**Records for processing:**
## begin
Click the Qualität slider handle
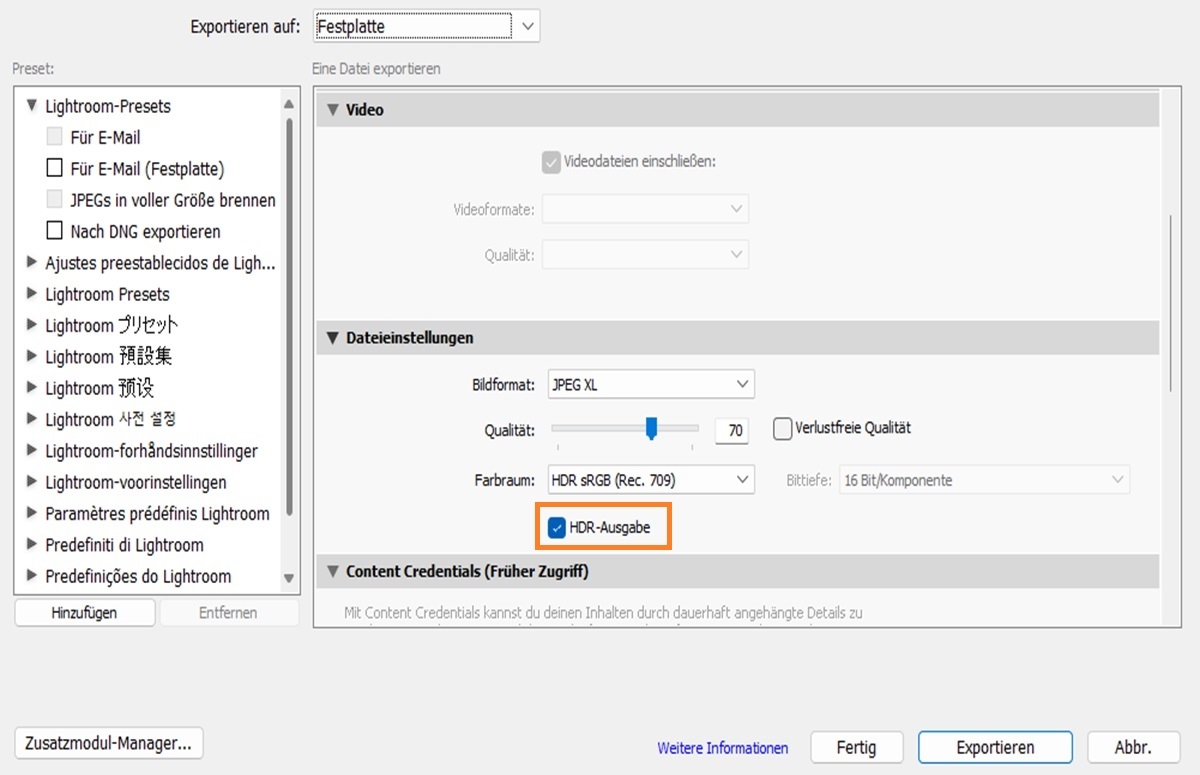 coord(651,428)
## end
## begin
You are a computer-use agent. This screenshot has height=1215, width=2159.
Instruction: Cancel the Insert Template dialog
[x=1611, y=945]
## end
Update the material starting at the line containing "You are a computer-use" and ending after the line containing "[x=1611, y=945]", replacing "Insert Template" with "Insert Table" and leaving everything else unchanged. Return only those lines.

**Result:**
You are a computer-use agent. This screenshot has height=1215, width=2159.
Instruction: Cancel the Insert Table dialog
[x=1611, y=945]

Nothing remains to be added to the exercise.